The Long Ryders and Lorraine Leckie at Bowery Ballroom: Two Generations of Smart Americana Rock

by delarue

Last night at Bowery Ballroom, the Long Ryders opened with their big 1983 college radio hit Tell It to the Judge on Sunday – an ominously scampering mashup of electrified bluegrass and the 13th Floor Elevators – and encored with a singalong of the rapidfire, Dylanesque imagery of Looking for Lewis and Clark. Despite a layoff of more than two decades, and the fact that they hadn’t played Manhattan in almost three, the guys who pretty much invented Americana rock all by themselves proved little worse for the time away. Beyond their three excellent albums from that era, and the new four-disc retrospective Final Wild Songs that came out earlier this year, the quartet distinguished themselves with vocals as well as a deep, and, when you think about it, surprisingly eclectic back catalog. Can you name another rock band from that era, or any other, with three lead singers as strong as guitarists Sid Griffin and Stephen McCarthy and bassist Tom Stevens? Isn’t it weird to hear songs like And She Rides – whose infamously funny video Griffin mentioned toward the end of the set – and realize just how good a new wave band these guys were when they weren’t using Griffin’s Kentucky roots as a stepping-off point for a brand-new style that combined punk energy with rootsy rusticity?

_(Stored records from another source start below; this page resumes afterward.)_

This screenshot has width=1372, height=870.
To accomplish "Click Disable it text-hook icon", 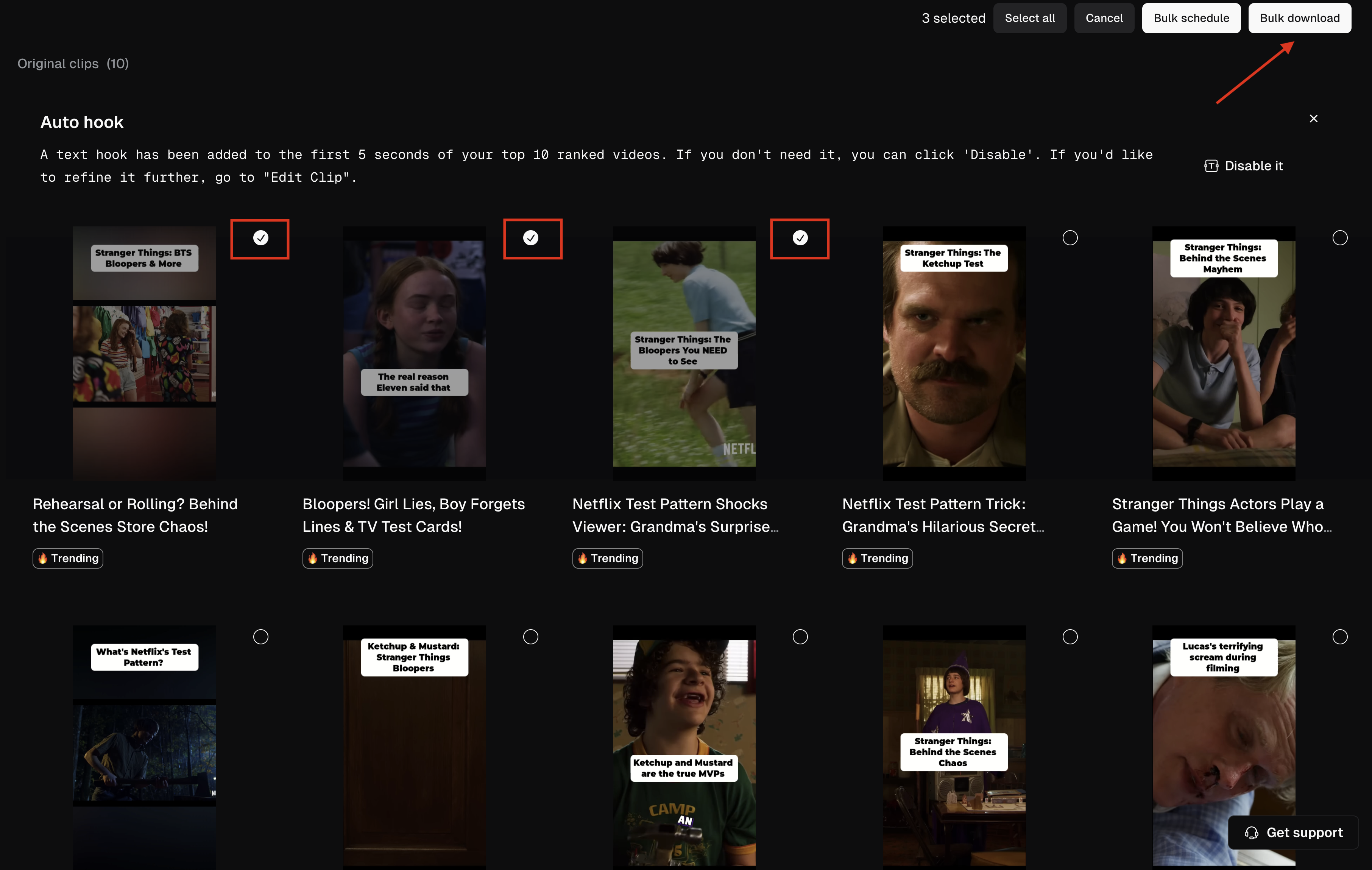I will click(1211, 166).
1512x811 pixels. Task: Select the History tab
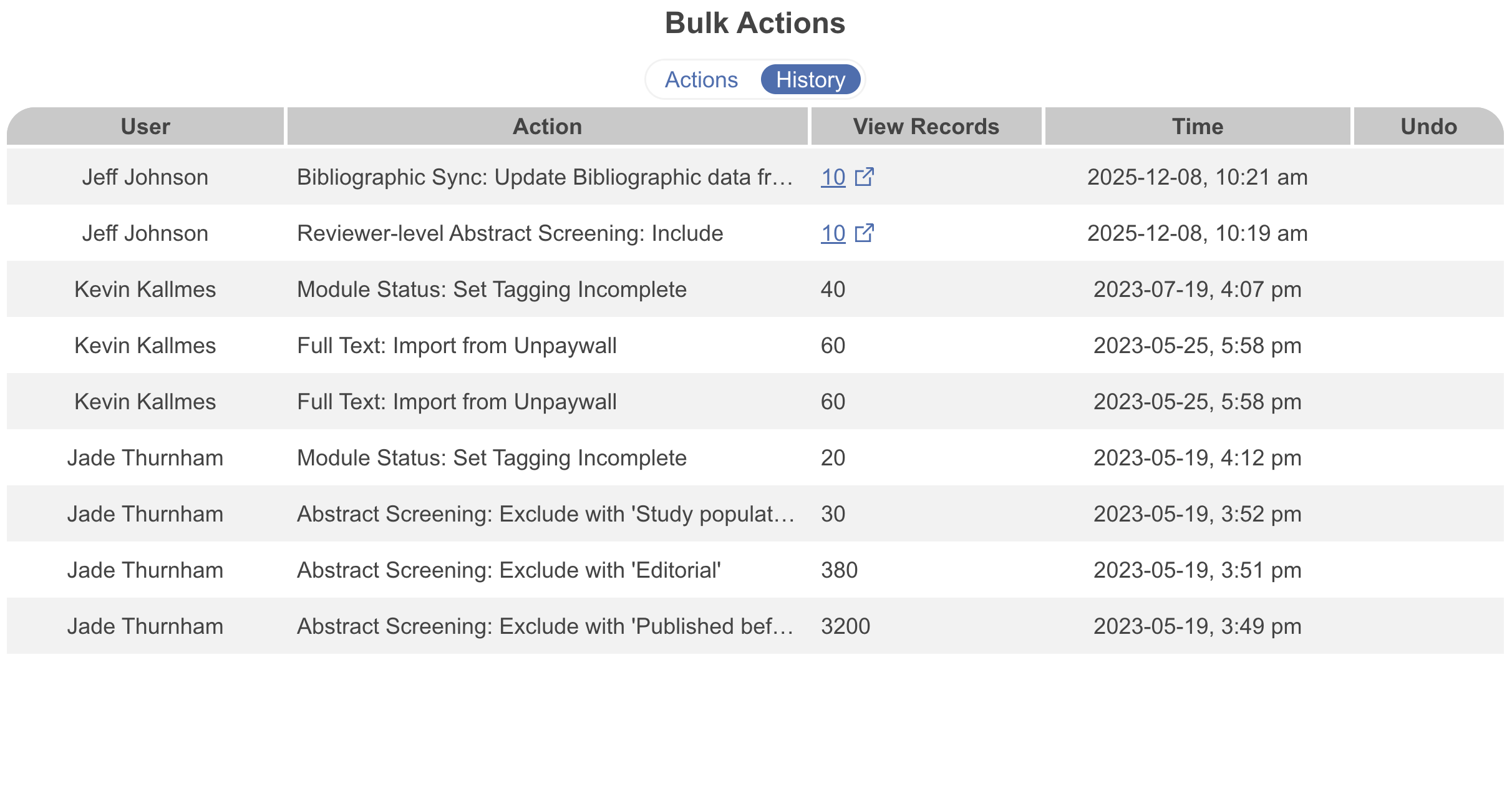(810, 80)
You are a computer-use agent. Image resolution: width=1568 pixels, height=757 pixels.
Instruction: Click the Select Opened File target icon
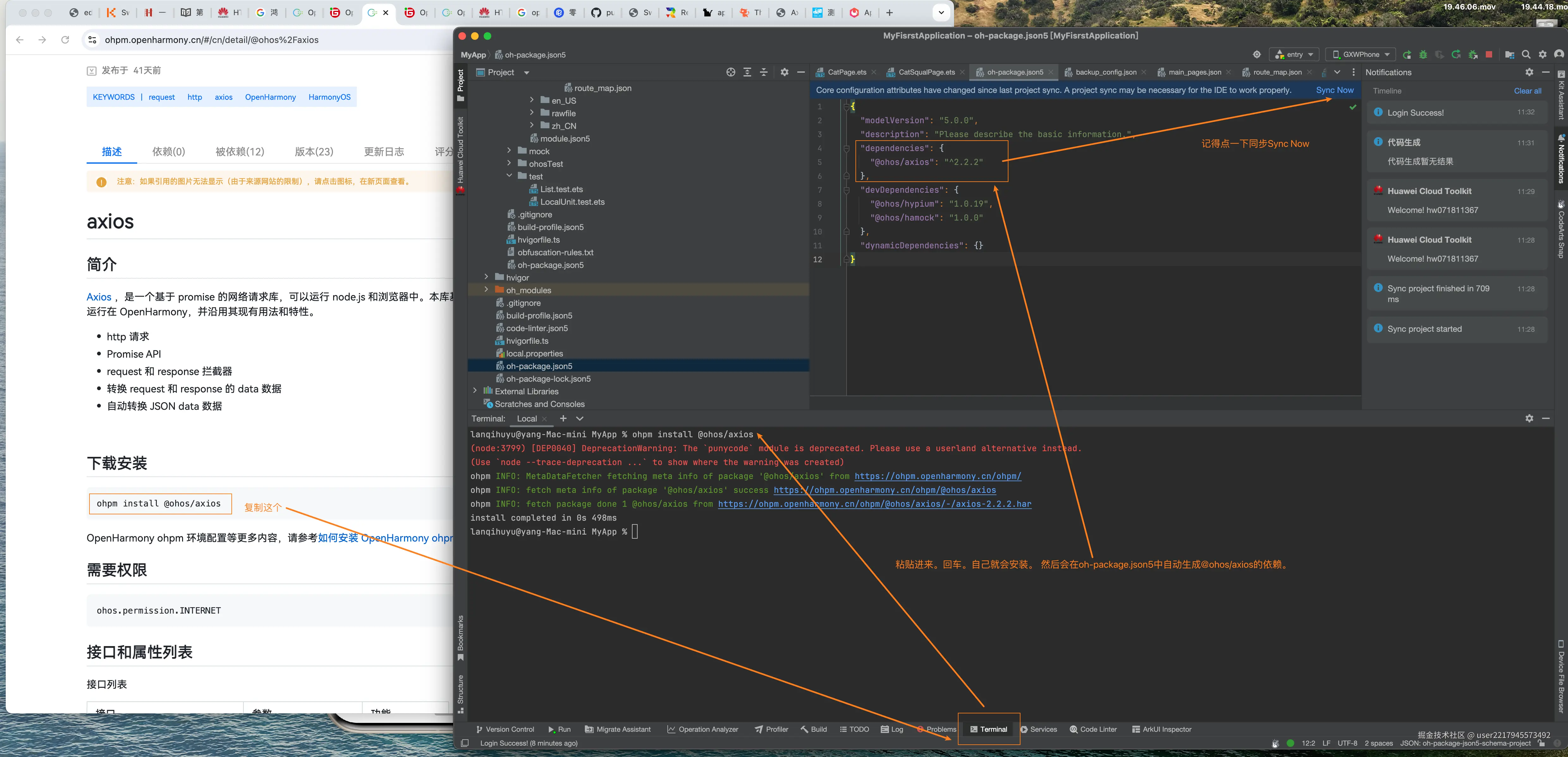pos(731,72)
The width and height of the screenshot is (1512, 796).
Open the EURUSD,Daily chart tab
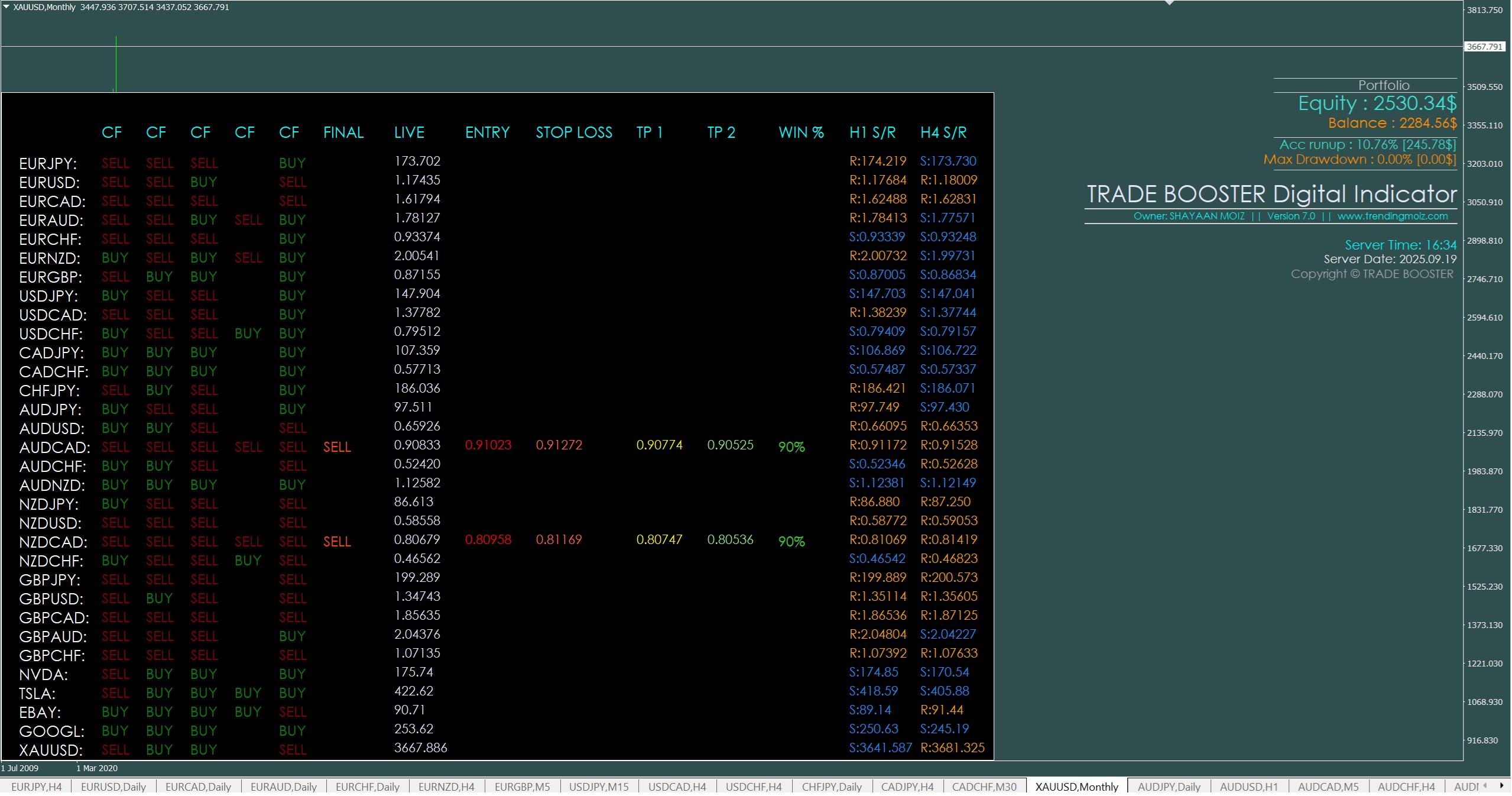pos(113,787)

Stevens ended up taking the lion’s share of lead vocals and a handful of tantalizingly brief bass breaks, more than you’d expect from a country-rock band. McCarthy switched between his signature twangy Telecaster leads and searing steel guitar. Counterintuitively, the high point of the show was midway through the set, when Griffin, playing twelve-string Rickenbacker, led the band through an insistently raging cover of Dylan’s Masters of War, McCarthy adding menace with his blazing, upward and then descending steel slides. They kept that intensity going with a broodingly lingering take of Two Kinds of Love. Methodically and energetically, the band aired out most of the hits – and there were a lot of them: the wry shuffle Run Dusty Run, the pensively jangly Ivory Tower, You Can’t Ride the Boxcars Anymore and Mel Tillis’ Sweet Sweet Mental Revenge..

Opening act Lorraine Leckie and Her Demons had come to conquer, and the charismatic Canadian-American frontwoman was taking no prisoners.“If you ask me, I’m for immediate impeachment on the grounds of extreme ugliness,” the wiry, black-clad singer asserted. Hitting their stride right off the bat with a classic 1979 CBGB-style powerpop shuffle, Language of the Night, they roared and stomped through material as diverse as the enigmatic, Neil Young/Crazy Horse sway of Beware and the New Orleans shout-out Rebel Devil Devil Rebel – title track to Leckie’s 2014 album.

Drummer Keith Robinson kept an energetic swing going in tandem with bassist Charlie DeChants as guitarist Hugh Pool and violinist Pavel Cingl – just in from Prague – teamed up for a slinky, elegantly fugal duel during the volcanic coda, Ontario. But the best song of the night might have been when Leckie went centerstage with just her vocals and acoustic guitar for a brand new co-write with the Jigsaw Seen‘s Dennis Davison, possibly titled The Owl. It wasn’t clear whether the song’s narrator gets lured away and then overdoses, or gets murdered, but either way, the audience responded with rapt silence: you could have heard a pin drop. And Bowery Ballroom was packed. The Long Ryders are at Cafe Nine in New Haven tonight, Nov 11 for lucky Fairfield County peeps; Leckie is at Sidewalk on Nov 18 at 11.